____ TEXTE EXTRAIT
Wéry des Prez (Wedericus de Prato), était avoué de Liège en 1146 et vivait encore en 1153. Il légua en mourant l'église de Saint-Nicolas Outre-Meuse aux Prémontrés de Cornillon et eut pour successeur, comme avoué, son fils Thierry qui apparaît vers 117o, en 1176 et en 1189. C'est donc entre les années 1153 et 1189 que la charte en question fut donnée. Mais elle doit même être antérieure à l'année 1175, si nous lui comparons la charte par laquelle Gérard, comte de Looz, accorda, cette année, aux habitants de Brusthem les mêmes droits et les mêmes franchises que ceux dont jouissaient les citoyens de Liège. Celle-ci fut donnée à l'intervention de plusieurs bourgeois notables de la cité, et, quoique le texte ne le dise pas, on peut présumer qu'ils étaient échevins pour la plupart.

Voici comment elle s'exprime: « Hujus faeti fiuerunt etiam testes probi et honesti viri cives Leodienses, hujus legis et libertatis dictatores et ordinatores Theodericus advoeatus, Jordanus et Libuinus, Libertus, Lambertus, Symon, Werycus, Nogerus, Bruno, Wernerus, Albertus. »

Nous retrouvons dans cette énumération quelques-uns de nos personnages de la charte de Cornillon. Outre l'avoué Thierry, nous reconnaissons Jordanus et Libuinus, mentionnés ici en tête de la liste, placés dans l'autre à la queue. Ils ont donc vieilli, et la charte de Cornillon doit être antérieure à celle de Brusthem de plusieurs années.

Ajoutons, pour n'avoir plus à revenir sur ce point, que Lambertus et Nogerus étaient aussi deux échevins de Liège et qu'ils reparaissent en 1176 dans une charte par laquelle l'évêque Raoul confirme les possessions de Cornillon. Cet acte fut écrit en présence de Reynerus villicus Leodiensis et des scabini Hellinus, :Notgerus, Lambertus et alii plures .
________
____ LIGNES DE DONNÉES
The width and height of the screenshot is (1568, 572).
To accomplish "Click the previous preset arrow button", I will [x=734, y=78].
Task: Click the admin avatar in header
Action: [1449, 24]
________
◆ PROBLÈME POSÉ A
Répondez aux questions suivantes d'après le texte extrait :
(i) En quelle année Wéry des Prez était-il avoué de Liège ?
(ii) À qui Wéry des Prez légua-t-il l'église de Saint-Nicolas Outre-Meuse ?
(iii) Quel évêque confirme en 1176 les possessions de Cornillon ?
◆ PROBLÈME POSÉ B
Reproduisez fidèlement le passage du texte extrait commençant par « Ajoutons, pour n'avoir » et se terminant par « alii plures . ».

◆ RÉPONSE À L'ÉNONCÉ A
(i) En 1146.
(ii) Aux Prémontrés de Cornillon.
(iii) L'évêque Raoul.

◆ RÉPONSE À L'ÉNONCÉ B
Ajoutons, pour n'avoir plus à revenir sur ce point, que Lambertus et Nogerus étaient aussi deux échevins de Liège et qu'ils reparaissent en 1176 dans une charte par laquelle l'évêque Raoul confirme les possessions de Cornillon. Cet acte fut écrit en présence de Reynerus villicus Leodiensis et des scabini Hellinus, :Notgerus, Lambertus et alii plures .